• [INSTRUCTIONS FOR THE TASK]
If a line of the data below holds the string "agent", copy it.

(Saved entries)

::::::::::

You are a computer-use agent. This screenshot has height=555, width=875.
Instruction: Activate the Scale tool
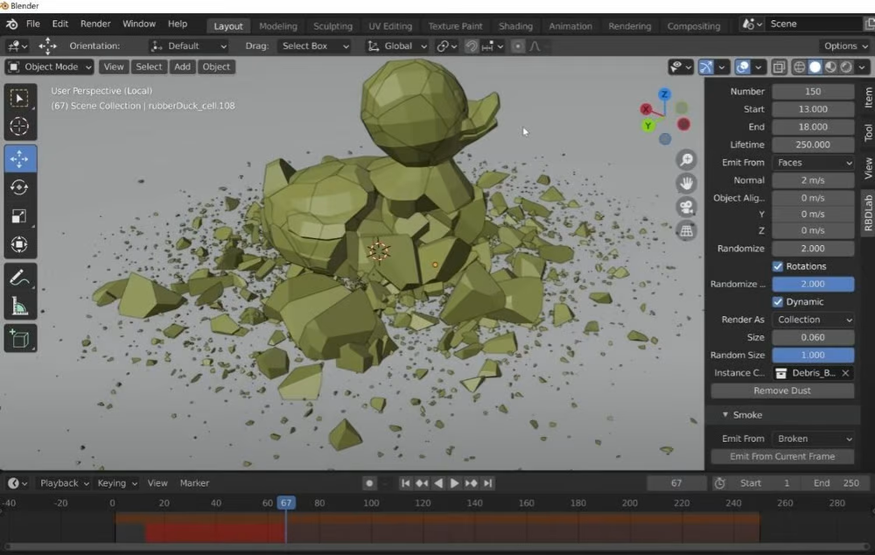tap(19, 215)
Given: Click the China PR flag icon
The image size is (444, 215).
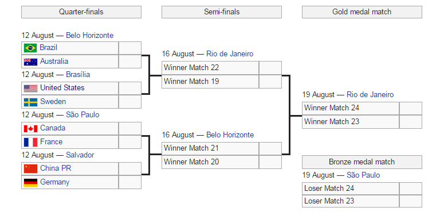Looking at the screenshot, I should click(30, 168).
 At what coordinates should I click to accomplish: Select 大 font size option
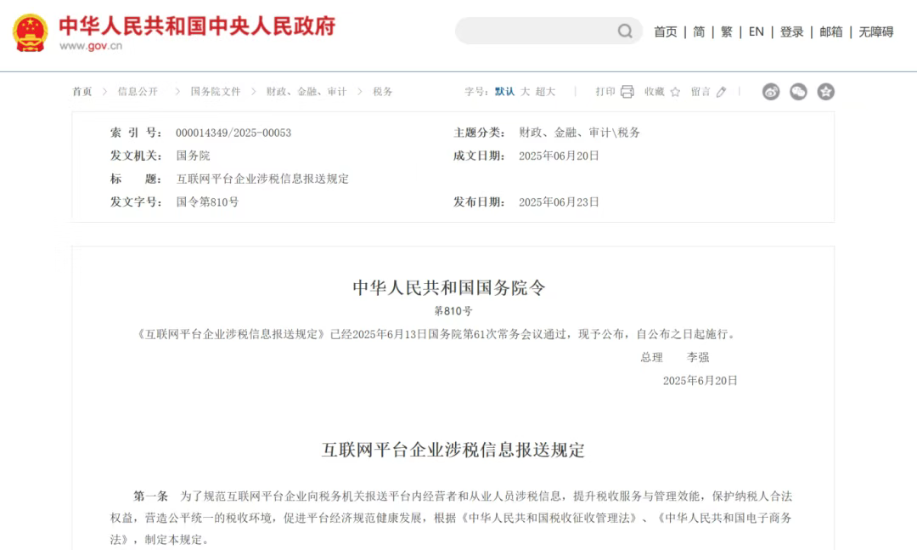coord(526,92)
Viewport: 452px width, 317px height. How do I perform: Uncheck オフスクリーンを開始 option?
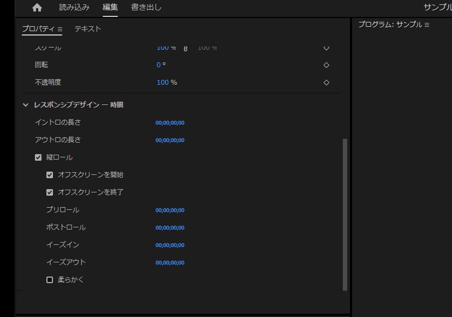50,175
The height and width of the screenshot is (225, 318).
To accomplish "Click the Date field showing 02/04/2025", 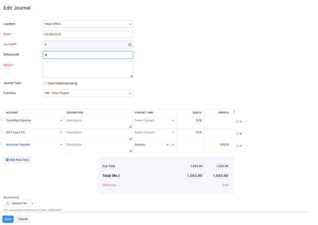I will [x=88, y=34].
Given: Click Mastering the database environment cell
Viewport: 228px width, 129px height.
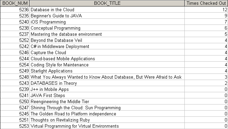Looking at the screenshot, I should point(107,34).
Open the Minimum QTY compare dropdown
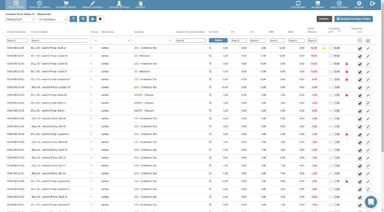Viewport: 384px width, 212px height. click(20, 19)
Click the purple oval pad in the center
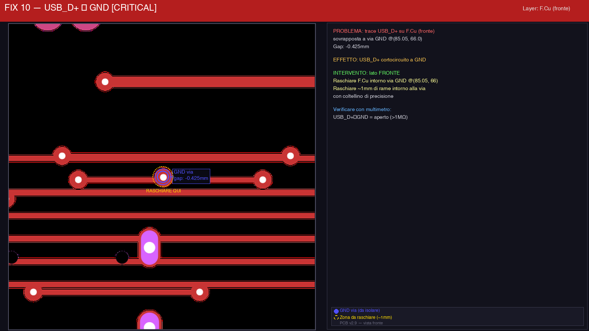This screenshot has width=589, height=331. coord(149,248)
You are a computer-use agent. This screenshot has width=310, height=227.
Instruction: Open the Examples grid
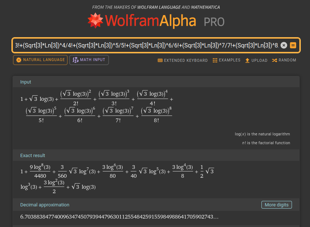[226, 60]
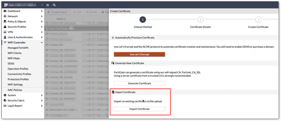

::::::::::

• [SOLUTION BELOW]
You are a computer-use agent. This screenshot has height=555, width=875.
You are a computer-use agent. This screenshot has width=310, height=227.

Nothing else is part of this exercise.